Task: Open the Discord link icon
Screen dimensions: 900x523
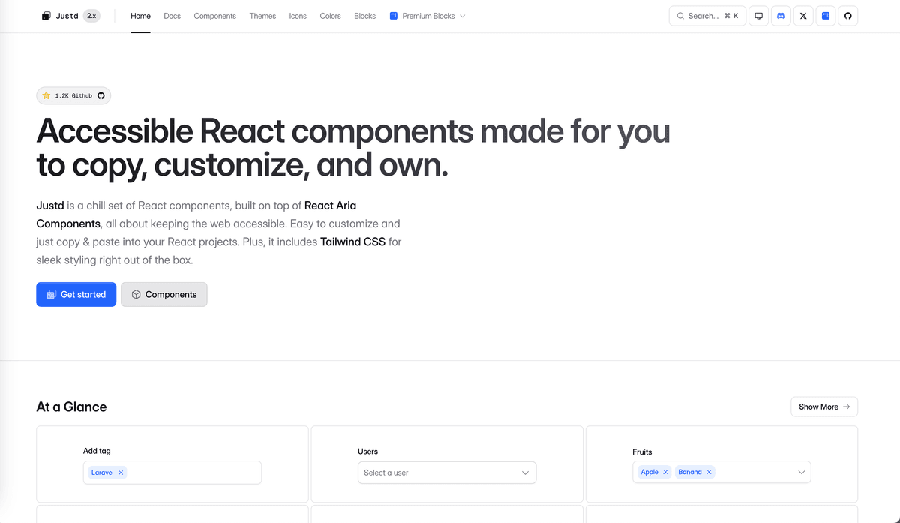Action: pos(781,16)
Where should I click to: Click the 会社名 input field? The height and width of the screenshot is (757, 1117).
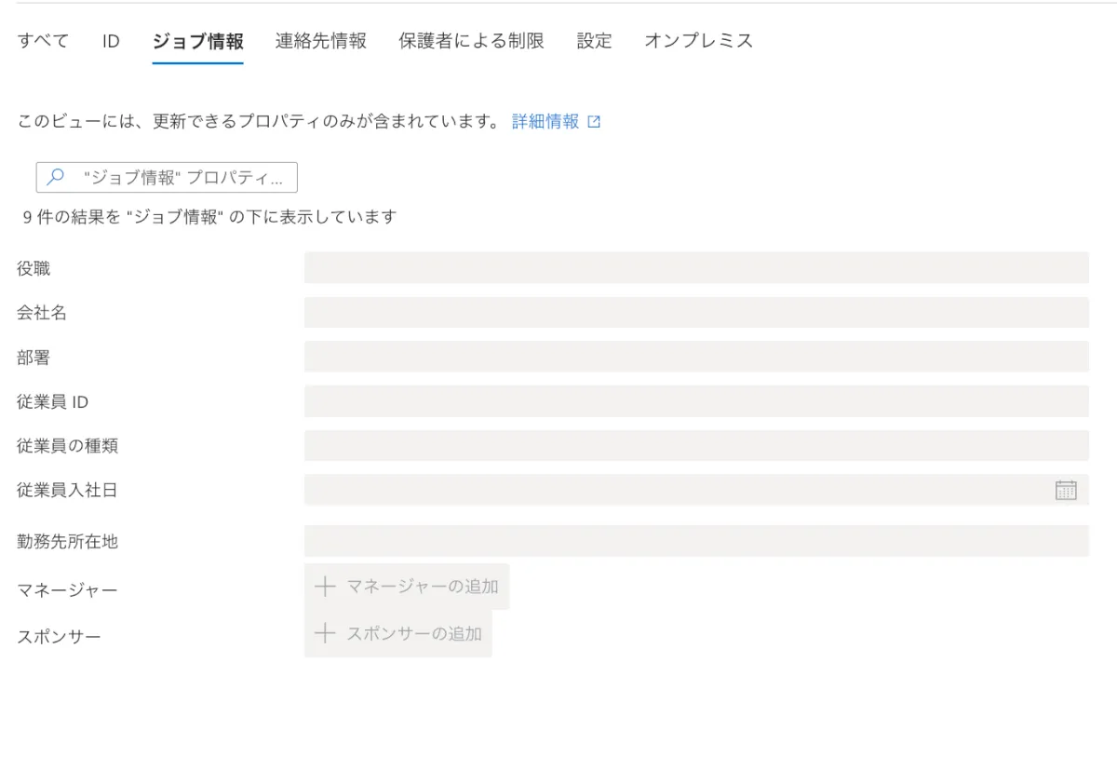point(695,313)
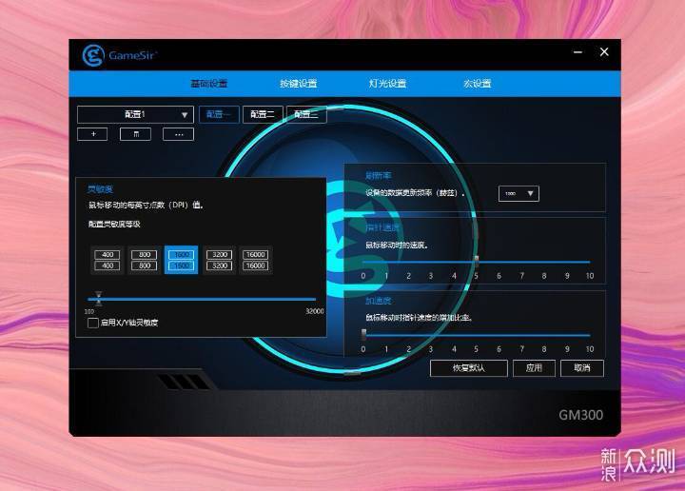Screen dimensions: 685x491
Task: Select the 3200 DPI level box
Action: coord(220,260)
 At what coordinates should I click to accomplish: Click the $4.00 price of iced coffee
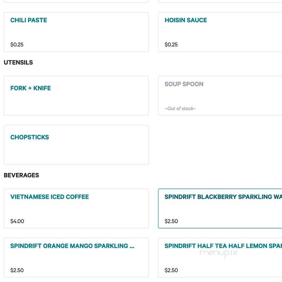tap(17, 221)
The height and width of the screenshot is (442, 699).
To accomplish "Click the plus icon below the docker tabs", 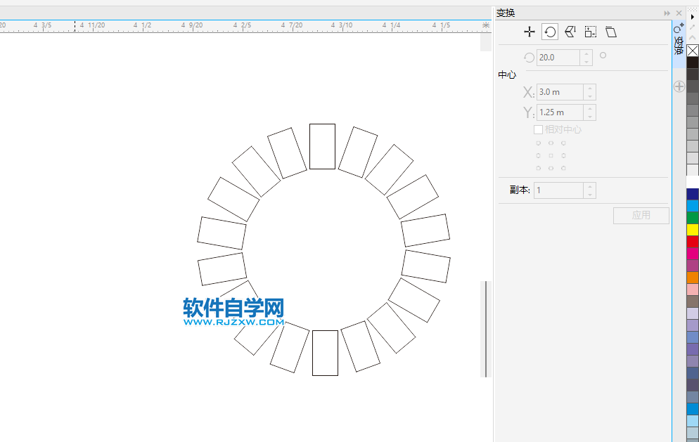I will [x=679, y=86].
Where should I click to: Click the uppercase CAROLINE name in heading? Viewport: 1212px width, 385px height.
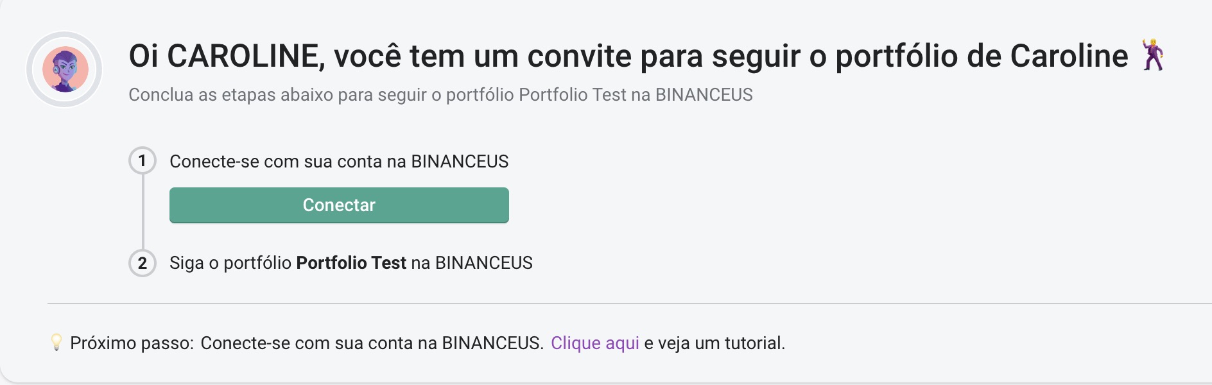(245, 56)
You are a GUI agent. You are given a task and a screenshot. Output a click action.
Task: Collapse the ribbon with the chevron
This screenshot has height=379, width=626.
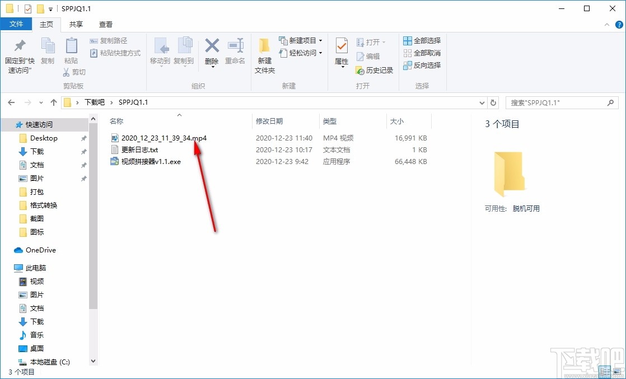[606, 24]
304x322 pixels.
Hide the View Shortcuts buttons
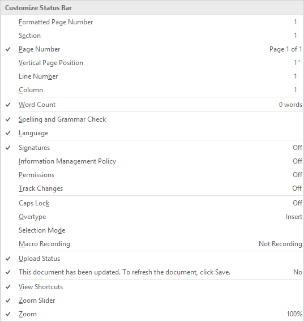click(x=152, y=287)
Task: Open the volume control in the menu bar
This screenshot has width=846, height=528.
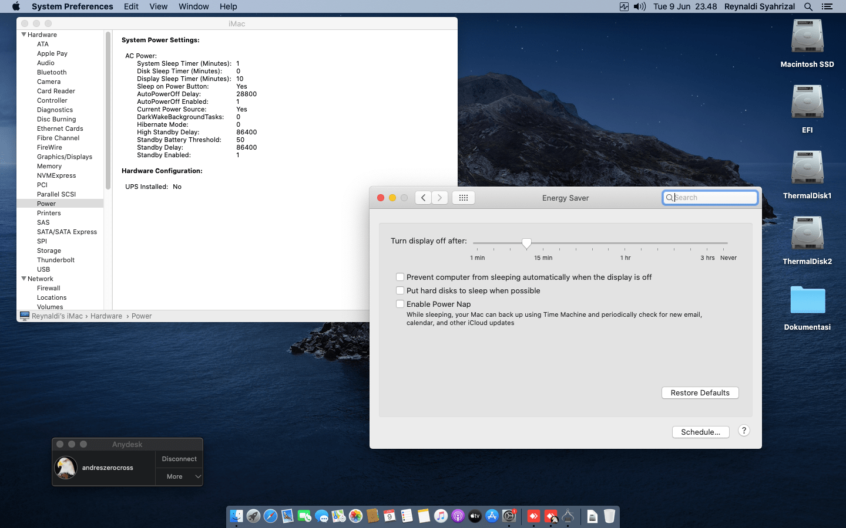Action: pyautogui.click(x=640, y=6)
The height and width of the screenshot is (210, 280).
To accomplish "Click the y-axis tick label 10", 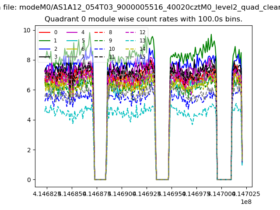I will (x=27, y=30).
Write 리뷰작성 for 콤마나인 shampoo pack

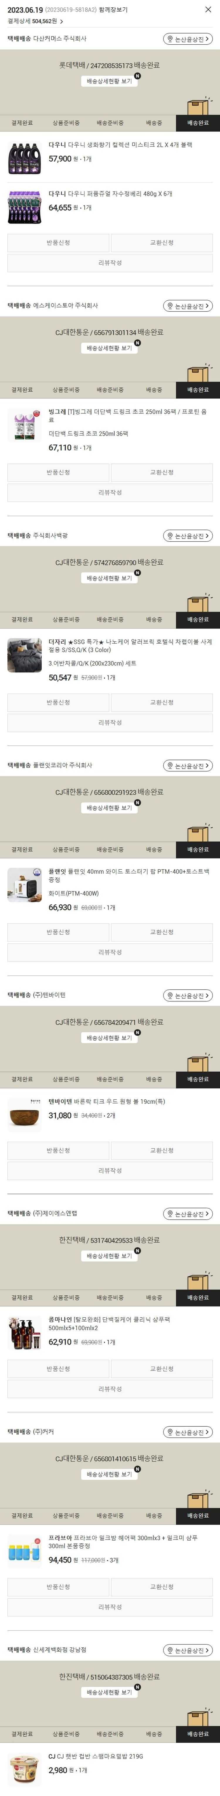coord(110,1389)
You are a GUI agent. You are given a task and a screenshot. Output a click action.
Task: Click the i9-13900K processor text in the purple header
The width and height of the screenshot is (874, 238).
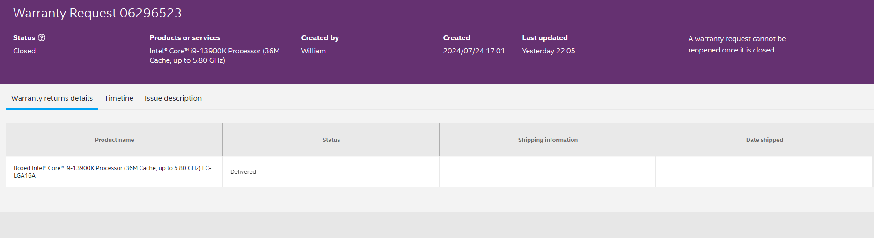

__What the exercise asks__. Lines holding the string "Open" must be copied out of the entries above.

__Problem solution__.
Task: Open the Discord link icon
Task: Open the volume control in the menu bar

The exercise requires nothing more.